The Campaign Data Base consists of 196 campaigns from 1905 to 1991. They from two days in length to 155 days in length. Only three were over 60 days in length. The problem is that the database is not complete. We assembled it, used it once and have not used it again. There are some holes. For example, we only had the starting strength ratios calculated for 163 cases, we only had the total casualty ratios calculated for 162 and only had the winner calculated for 156 cases. In most cases the missing data is available but has not been assembled. The database just needs a little tender loving care.
The average attacker strength (99 cases) was 188,909. The average defender strength (96 cases) was 95,497. This comes out to a 1.98-to-1 ratio.
The average attacker losses (176 cases) was 36,076. The average defender losses (172 case) was 47,004. This comes out to a 1-to-1.30 ratio.
The average attacker percent losses per day (163 cases) was 0.69%. The average defender percent losses per day (162 cases) was 1.85%. This comes out to a 1-to-2.68 ratio.
The starting strength ratio (163 cases) was 2.24 (2.24-to-1). The total casualty ratio was (164 cases) 1.35-to-1.
Now, the holes in the database become an issue. This are holes that can be filled given time (read: budget). We have 97 cases where the attacker is coded as the winner, and 38 cases where the defender wins. We have draws in 21 other cases. The rest (40 cases) are currently not coded.
Anyhow, this all produces the following table:
Attacker Defender Draw
Av. Attacker Strength 208,835 156,821 171,312
Av. Defender Strength 91,486 100,729 96,582
Ratio 2.28 1.56 1.77
Av. Attacker Losses 34,630 69,098 15,232
Av. Defender Losses 52,466 64,271 12,632
Ratio 0.66 1.08 1.21
Av. Attacker % per day 0.73 0.98 0.32
Av. Defender % per day 2.59 0.98 0.39
Ratio 0.28 1.00 0.82
Starting Strength Ratio 2.42 2.24 1.79
Casualty Ratio 1.04 2.51 1.22
Contemplate for a moment what this data is telling you. A few observations:
- There is a difference in force ratios between winning and losing engagements (2.28-to-1 vice 1.56-to-1).
- There is a difference in casualties between winning and losing engagements (0.66-to-1 vice 1.08-to-1).
- The data for these army-level operations does not look significant different than for a division-level operation. This is significant.
I will stop here for a moment. This is from slides 12 – 18 for my force ratios briefing. There is more to come (because my briefings, like some of my books, are never short).
Interested in seeing where this may go. Any takers on funding the analysis?
No funding. Just was developing this out of my interest in understanding the bigger picture in Ukraine.

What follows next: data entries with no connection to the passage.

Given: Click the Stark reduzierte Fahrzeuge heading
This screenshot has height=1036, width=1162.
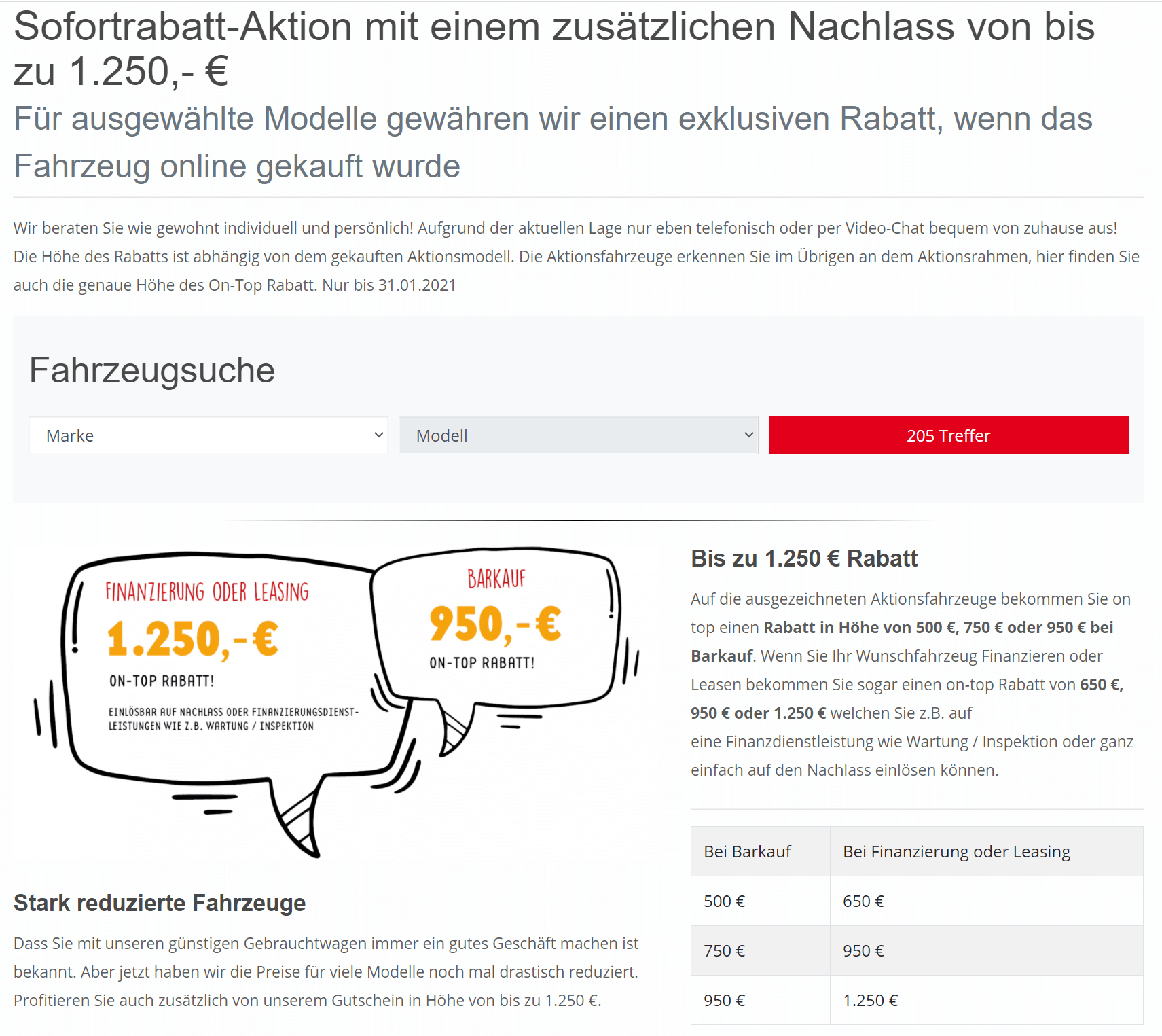Looking at the screenshot, I should click(160, 903).
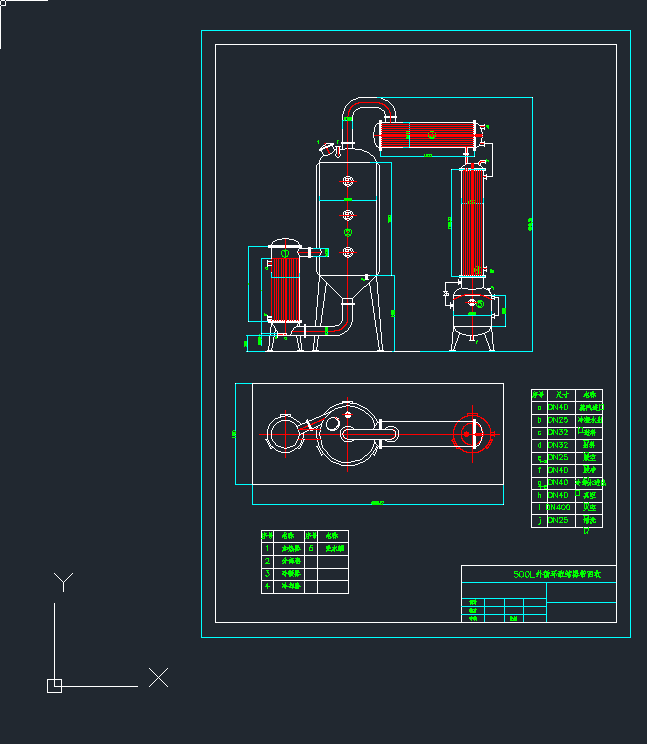The width and height of the screenshot is (647, 744).
Task: Select the red horizontal condenser at top
Action: click(430, 136)
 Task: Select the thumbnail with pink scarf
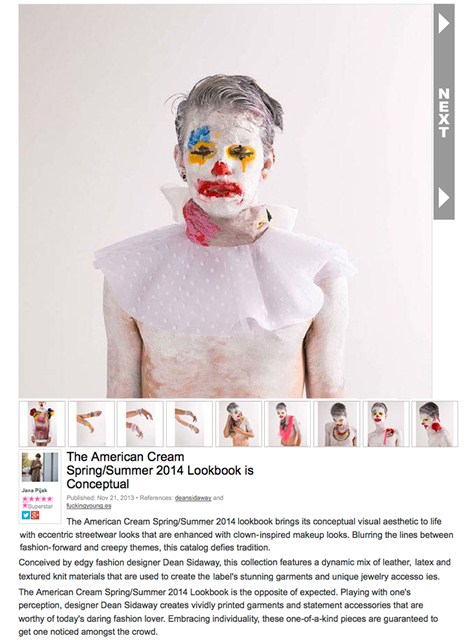[288, 424]
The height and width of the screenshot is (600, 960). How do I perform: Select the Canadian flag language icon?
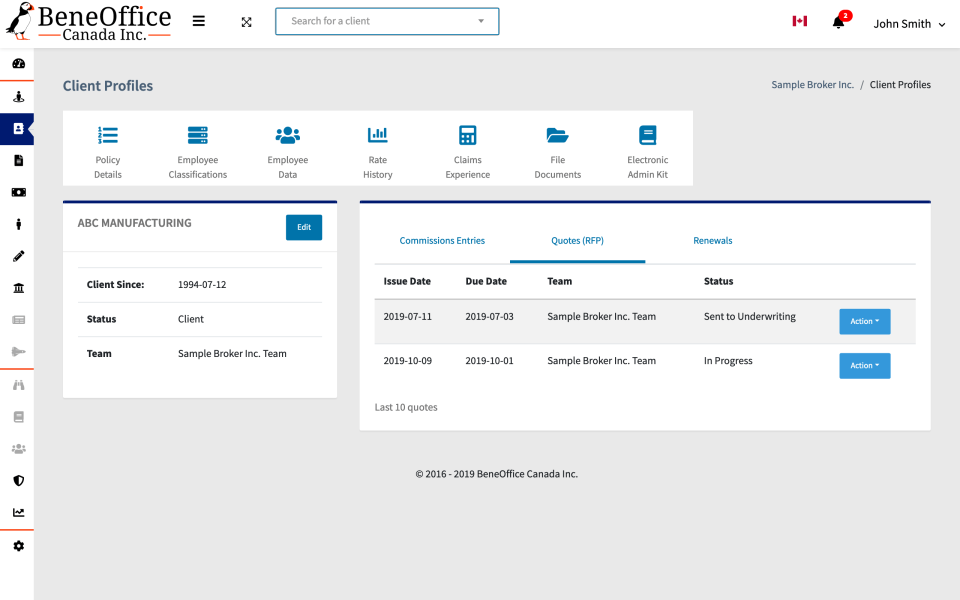pos(799,20)
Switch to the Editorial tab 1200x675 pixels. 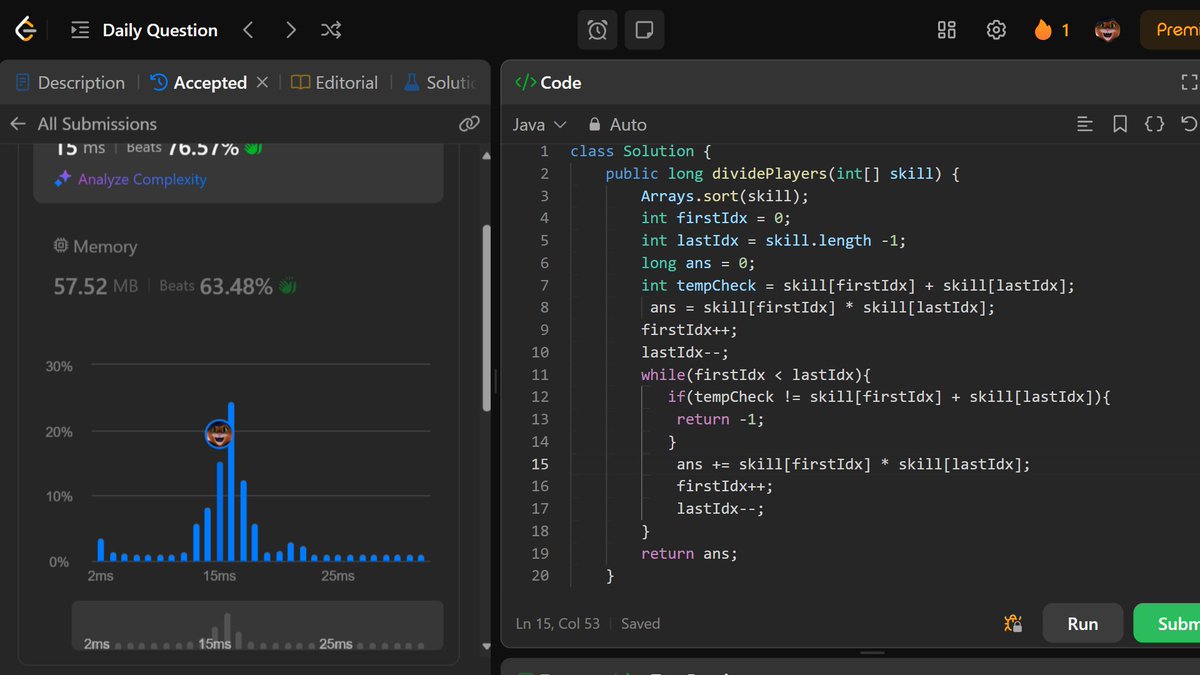click(334, 83)
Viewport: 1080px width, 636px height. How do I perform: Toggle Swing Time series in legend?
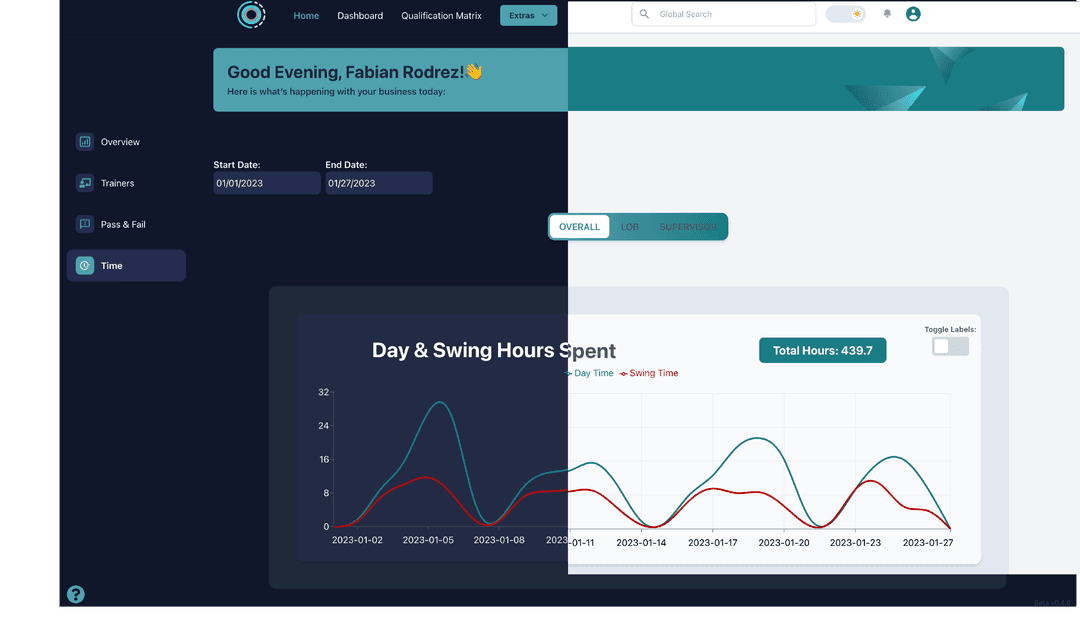click(652, 373)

Question to consider: does the attacker mostly decide to conduct an attack when (and where) troop numbers, troop quality, terrain features, weather conditions, air superiority (when relevant), etc. favor the attacker, and does the defender mostly decide to put up a sturdy defense when (and where) those factors favor the defender (unless Adolf issues stand-or-die-no-matter-what orders)?
Be cautious about promoting a calculated strength-ratio threshold as the green light for attacking, if the decisions to attack for cases in the dataset were based on having the advantage for a number of factors. Beware of the effects of self selection!
Chris, your models tend to be multifactorial; still, be cautious in drawing conclusions (just as there should have been caution when planners recommended using a 3:1 ratio as a green-light threshold for attacking).